** Opening Entries shown block **

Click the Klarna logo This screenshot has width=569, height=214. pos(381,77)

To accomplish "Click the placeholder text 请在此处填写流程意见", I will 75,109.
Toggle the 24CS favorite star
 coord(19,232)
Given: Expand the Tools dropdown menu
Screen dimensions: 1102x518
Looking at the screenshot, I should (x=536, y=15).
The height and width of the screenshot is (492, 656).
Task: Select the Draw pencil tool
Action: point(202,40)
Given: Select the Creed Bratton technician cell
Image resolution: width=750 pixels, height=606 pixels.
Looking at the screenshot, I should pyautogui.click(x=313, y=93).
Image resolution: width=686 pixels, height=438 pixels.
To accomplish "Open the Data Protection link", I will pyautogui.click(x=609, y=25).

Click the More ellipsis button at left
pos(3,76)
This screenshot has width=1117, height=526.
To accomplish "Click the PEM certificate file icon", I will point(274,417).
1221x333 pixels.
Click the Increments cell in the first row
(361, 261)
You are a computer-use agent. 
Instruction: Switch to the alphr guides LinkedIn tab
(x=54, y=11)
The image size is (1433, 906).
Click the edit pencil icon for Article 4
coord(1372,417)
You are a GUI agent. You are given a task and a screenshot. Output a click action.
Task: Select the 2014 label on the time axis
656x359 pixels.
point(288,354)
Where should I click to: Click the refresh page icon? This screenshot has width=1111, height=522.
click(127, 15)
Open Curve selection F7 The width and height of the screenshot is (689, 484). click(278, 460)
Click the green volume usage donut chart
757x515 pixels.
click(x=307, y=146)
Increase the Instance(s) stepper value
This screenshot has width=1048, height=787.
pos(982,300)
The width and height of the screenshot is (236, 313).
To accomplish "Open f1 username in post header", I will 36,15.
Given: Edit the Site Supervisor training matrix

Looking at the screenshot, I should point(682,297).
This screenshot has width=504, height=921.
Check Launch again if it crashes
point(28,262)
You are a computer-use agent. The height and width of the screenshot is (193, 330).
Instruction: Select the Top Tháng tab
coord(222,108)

** Closing Entries shown block **

● **Problem details**: Your answer must be an exact transcription of the lines from the one containing "The image size is (1433, 906)." through the last line of the records above, and nothing else.

● **The completed task**:
The image size is (1433, 906).
Click the edit pencil icon for Article 4
coord(1372,417)
You are a GUI agent. You are given a task and a screenshot. Output a click action.
Task: Select the 2014 label on the time axis
656x359 pixels.
point(288,354)
Where should I click to: Click the refresh page icon? This screenshot has width=1111, height=522.
click(127, 15)
Open Curve selection F7 The width and height of the screenshot is (689, 484). click(278, 460)
Click the green volume usage donut chart
757x515 pixels.
click(x=307, y=146)
Increase the Instance(s) stepper value
This screenshot has width=1048, height=787.
pos(982,300)
The width and height of the screenshot is (236, 313).
To accomplish "Open f1 username in post header", I will 36,15.
Given: Edit the Site Supervisor training matrix

Looking at the screenshot, I should point(682,297).
This screenshot has width=504, height=921.
Check Launch again if it crashes
point(28,262)
You are a computer-use agent. The height and width of the screenshot is (193, 330).
Instruction: Select the Top Tháng tab
coord(222,108)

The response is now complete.